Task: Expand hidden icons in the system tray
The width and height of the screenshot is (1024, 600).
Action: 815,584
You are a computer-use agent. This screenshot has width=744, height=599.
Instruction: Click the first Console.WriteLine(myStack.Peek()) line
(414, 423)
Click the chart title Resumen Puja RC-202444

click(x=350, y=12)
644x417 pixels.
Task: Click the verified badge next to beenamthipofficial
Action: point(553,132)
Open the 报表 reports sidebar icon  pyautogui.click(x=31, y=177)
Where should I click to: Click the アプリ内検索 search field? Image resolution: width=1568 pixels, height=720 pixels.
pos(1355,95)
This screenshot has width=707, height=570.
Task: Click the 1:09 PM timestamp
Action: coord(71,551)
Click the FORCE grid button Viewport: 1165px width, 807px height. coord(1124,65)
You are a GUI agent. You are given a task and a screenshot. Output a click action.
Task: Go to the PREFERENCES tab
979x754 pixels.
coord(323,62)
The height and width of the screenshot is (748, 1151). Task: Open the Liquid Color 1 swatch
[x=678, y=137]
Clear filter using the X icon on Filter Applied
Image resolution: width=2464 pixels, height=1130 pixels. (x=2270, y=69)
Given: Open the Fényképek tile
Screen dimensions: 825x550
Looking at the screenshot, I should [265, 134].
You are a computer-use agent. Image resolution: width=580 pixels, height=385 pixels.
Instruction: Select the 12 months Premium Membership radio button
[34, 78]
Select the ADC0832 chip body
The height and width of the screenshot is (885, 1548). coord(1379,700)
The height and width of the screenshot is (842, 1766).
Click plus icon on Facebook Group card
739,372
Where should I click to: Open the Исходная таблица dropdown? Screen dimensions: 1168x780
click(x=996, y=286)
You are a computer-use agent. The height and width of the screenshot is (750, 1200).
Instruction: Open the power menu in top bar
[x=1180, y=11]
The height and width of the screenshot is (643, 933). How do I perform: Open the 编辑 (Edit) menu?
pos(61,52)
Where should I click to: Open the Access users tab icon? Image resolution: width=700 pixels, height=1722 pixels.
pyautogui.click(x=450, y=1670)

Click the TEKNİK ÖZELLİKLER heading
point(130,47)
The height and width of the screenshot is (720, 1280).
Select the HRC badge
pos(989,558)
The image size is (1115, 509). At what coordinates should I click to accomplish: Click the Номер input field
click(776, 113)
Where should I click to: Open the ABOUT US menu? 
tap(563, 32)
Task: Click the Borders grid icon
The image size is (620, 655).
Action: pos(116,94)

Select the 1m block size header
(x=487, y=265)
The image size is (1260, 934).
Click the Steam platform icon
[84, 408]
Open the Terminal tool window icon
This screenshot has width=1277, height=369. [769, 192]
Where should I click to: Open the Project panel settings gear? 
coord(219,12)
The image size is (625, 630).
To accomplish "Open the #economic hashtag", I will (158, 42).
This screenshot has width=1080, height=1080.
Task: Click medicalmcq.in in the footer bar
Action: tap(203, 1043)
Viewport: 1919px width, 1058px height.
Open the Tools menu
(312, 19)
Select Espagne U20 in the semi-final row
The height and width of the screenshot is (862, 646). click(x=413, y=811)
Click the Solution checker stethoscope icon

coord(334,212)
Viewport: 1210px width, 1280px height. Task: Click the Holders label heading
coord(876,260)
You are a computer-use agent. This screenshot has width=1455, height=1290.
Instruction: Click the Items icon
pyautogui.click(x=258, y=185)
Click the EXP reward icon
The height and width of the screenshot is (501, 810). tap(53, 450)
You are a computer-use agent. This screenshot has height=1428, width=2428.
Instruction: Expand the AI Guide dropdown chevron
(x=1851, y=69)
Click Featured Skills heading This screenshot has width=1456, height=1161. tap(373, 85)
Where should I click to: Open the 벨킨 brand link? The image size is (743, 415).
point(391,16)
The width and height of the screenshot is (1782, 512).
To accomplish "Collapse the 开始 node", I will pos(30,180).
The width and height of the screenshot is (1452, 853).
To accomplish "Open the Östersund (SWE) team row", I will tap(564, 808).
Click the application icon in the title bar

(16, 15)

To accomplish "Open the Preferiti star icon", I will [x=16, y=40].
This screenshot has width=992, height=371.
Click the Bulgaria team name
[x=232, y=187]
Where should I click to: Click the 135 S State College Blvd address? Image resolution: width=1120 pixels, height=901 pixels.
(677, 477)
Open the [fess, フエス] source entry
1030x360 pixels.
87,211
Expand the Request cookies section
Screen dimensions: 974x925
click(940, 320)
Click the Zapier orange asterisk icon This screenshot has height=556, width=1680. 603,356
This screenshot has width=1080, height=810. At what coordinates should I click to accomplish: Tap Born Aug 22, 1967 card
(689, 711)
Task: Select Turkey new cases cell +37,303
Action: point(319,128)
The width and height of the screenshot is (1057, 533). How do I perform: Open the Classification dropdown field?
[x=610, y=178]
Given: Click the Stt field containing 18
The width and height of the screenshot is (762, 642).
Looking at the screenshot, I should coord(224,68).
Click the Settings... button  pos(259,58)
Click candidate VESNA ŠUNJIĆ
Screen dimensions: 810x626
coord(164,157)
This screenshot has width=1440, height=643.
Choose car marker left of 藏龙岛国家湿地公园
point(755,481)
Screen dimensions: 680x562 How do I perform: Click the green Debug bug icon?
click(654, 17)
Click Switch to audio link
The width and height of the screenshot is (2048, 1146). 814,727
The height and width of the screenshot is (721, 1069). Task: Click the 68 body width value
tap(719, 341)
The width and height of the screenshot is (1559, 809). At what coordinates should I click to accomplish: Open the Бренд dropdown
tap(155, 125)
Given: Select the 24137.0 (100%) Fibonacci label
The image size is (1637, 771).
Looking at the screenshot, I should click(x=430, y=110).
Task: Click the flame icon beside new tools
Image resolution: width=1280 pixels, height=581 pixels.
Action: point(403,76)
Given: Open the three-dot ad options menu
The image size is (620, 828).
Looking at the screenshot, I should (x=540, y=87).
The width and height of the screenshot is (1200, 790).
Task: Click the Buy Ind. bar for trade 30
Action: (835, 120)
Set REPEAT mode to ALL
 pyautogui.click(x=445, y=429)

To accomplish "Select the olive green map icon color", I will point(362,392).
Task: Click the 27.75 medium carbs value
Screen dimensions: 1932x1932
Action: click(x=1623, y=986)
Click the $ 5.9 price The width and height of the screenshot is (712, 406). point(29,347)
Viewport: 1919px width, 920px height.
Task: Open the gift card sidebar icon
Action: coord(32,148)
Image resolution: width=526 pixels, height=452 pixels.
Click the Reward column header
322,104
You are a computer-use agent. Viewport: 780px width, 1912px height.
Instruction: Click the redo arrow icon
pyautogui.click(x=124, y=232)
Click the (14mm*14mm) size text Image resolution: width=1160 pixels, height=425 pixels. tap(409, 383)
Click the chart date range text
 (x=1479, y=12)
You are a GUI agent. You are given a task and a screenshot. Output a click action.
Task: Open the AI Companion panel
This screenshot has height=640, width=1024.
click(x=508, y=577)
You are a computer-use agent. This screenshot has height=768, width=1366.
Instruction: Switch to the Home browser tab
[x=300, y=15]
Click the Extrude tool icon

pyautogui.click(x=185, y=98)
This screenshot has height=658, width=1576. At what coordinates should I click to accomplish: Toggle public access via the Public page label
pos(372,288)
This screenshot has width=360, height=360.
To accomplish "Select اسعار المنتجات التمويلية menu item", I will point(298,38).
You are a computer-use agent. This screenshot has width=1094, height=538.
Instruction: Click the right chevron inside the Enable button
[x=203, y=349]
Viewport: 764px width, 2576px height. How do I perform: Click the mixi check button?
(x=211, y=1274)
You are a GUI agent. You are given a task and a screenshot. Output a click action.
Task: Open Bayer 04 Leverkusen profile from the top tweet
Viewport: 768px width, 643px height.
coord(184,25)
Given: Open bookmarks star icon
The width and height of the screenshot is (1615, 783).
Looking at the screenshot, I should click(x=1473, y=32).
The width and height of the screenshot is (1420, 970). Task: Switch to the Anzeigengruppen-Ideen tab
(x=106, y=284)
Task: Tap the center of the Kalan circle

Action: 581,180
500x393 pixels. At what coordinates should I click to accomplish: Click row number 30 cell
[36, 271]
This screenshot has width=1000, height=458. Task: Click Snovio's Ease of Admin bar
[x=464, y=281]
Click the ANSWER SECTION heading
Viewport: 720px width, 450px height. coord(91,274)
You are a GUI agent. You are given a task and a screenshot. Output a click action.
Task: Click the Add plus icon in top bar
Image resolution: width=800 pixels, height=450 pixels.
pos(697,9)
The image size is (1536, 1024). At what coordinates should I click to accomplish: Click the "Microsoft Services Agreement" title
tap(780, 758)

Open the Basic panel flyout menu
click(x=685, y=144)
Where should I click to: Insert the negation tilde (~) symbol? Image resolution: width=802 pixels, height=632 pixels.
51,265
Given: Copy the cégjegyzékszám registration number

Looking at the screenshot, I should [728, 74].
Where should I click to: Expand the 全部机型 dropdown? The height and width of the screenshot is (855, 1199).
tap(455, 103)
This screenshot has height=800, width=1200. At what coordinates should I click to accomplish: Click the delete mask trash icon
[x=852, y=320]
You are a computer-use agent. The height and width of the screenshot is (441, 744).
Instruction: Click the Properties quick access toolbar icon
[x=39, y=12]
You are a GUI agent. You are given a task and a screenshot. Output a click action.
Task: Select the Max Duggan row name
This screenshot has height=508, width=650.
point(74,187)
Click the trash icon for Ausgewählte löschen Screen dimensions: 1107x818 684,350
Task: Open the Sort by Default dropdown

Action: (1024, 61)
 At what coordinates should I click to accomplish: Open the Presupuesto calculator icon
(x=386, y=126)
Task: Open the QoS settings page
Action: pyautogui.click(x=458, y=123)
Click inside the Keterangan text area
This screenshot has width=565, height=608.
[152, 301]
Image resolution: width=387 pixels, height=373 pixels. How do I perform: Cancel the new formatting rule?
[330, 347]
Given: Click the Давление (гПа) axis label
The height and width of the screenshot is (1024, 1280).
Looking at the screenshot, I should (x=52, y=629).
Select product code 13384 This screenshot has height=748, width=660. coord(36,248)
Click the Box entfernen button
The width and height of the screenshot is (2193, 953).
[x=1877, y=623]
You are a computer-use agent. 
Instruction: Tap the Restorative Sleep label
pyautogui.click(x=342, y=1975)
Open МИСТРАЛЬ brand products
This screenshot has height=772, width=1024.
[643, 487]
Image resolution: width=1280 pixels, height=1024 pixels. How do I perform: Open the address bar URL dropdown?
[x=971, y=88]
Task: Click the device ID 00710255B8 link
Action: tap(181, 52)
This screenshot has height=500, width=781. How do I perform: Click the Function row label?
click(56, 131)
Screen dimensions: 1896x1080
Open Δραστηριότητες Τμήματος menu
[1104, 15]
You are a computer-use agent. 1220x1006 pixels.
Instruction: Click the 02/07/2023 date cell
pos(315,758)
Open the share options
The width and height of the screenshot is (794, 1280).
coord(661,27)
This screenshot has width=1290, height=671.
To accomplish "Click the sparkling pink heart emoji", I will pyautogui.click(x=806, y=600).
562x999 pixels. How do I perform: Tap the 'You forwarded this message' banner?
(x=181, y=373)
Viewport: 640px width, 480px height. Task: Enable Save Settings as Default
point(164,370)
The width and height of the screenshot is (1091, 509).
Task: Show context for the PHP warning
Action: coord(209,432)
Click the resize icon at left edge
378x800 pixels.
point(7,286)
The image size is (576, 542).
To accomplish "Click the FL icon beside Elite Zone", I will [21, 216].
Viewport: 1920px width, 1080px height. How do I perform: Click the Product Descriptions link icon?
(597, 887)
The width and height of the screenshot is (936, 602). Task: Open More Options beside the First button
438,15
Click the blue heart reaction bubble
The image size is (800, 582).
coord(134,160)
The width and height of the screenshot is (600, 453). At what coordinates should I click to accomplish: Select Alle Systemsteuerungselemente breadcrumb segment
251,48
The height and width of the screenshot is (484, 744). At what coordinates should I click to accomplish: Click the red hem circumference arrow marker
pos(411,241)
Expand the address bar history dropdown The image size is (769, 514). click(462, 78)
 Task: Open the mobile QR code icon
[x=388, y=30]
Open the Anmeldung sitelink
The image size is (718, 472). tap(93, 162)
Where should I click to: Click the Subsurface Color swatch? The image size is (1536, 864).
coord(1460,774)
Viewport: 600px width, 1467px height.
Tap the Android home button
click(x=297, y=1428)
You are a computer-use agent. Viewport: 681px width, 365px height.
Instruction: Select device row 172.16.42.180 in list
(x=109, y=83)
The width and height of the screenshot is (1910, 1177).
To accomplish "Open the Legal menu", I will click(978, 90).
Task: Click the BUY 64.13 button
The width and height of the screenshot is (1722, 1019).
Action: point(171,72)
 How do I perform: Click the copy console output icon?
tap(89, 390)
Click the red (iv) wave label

Exercise prompt → Go through the data and return each line where the word "heart" appears.

Written response →
To accomplish "Click the sparkling pink heart emoji", I will pyautogui.click(x=806, y=600).
Click the blue heart reaction bubble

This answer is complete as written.